Job – Please copy the listing from the line with "Task: Click the Eligibility" up to and including the line with "(x=284, y=409)", swapping "icon" for "button" and changing nothing else.

Provided data –
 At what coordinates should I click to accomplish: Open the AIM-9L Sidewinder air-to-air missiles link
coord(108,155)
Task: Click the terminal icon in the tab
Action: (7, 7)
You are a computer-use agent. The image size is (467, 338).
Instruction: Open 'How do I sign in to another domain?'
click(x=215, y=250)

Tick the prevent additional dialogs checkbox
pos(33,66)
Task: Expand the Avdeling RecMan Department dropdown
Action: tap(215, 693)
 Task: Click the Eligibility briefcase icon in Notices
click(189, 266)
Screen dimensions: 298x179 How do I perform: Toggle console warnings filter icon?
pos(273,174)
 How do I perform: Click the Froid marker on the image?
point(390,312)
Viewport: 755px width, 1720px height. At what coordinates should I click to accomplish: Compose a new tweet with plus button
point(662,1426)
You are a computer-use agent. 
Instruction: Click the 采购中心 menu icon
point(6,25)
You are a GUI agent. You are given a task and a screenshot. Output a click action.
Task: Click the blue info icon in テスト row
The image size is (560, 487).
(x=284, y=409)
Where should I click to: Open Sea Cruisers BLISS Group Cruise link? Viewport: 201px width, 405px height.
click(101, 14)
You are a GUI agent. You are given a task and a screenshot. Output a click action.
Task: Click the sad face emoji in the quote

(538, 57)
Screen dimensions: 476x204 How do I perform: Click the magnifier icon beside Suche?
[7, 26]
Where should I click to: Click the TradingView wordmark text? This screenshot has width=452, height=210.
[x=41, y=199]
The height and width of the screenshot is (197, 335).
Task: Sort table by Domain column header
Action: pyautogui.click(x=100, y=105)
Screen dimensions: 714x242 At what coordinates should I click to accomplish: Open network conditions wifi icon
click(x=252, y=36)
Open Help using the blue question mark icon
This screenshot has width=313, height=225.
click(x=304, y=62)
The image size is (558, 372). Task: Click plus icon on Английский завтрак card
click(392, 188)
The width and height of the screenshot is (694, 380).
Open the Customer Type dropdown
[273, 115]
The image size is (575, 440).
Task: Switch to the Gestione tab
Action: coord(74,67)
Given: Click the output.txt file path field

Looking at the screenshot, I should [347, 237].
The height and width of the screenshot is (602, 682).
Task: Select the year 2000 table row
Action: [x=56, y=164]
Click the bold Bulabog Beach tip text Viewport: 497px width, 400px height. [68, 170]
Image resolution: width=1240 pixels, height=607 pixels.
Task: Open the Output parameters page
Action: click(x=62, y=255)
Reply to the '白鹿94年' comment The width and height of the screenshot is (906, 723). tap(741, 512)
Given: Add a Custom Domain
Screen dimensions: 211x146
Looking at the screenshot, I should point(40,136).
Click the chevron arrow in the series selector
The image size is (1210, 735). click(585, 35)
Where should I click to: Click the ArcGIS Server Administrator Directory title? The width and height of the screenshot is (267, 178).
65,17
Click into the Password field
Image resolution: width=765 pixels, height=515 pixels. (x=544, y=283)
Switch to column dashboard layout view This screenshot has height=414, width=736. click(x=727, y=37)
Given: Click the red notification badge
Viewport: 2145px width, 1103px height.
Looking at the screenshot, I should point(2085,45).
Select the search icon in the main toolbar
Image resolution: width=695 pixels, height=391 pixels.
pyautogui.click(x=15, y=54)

Solution to this task –
 Task: Click the Eligibility briefcase button in Notices
click(189, 266)
Screen dimensions: 298x179 How do I perform: Toggle console warnings filter button?
pos(273,174)
 How do I perform: Click the Froid marker on the image?
point(390,312)
Viewport: 755px width, 1720px height. At what coordinates should I click to accomplish: Compose a new tweet with plus button
point(662,1426)
You are a computer-use agent. 
Instruction: Click the 采购中心 menu button
point(6,25)
You are a GUI agent. You are given a task and a screenshot. Output a click action.
Task: Click the blue info button in テスト row
The image size is (560, 487).
(x=284, y=409)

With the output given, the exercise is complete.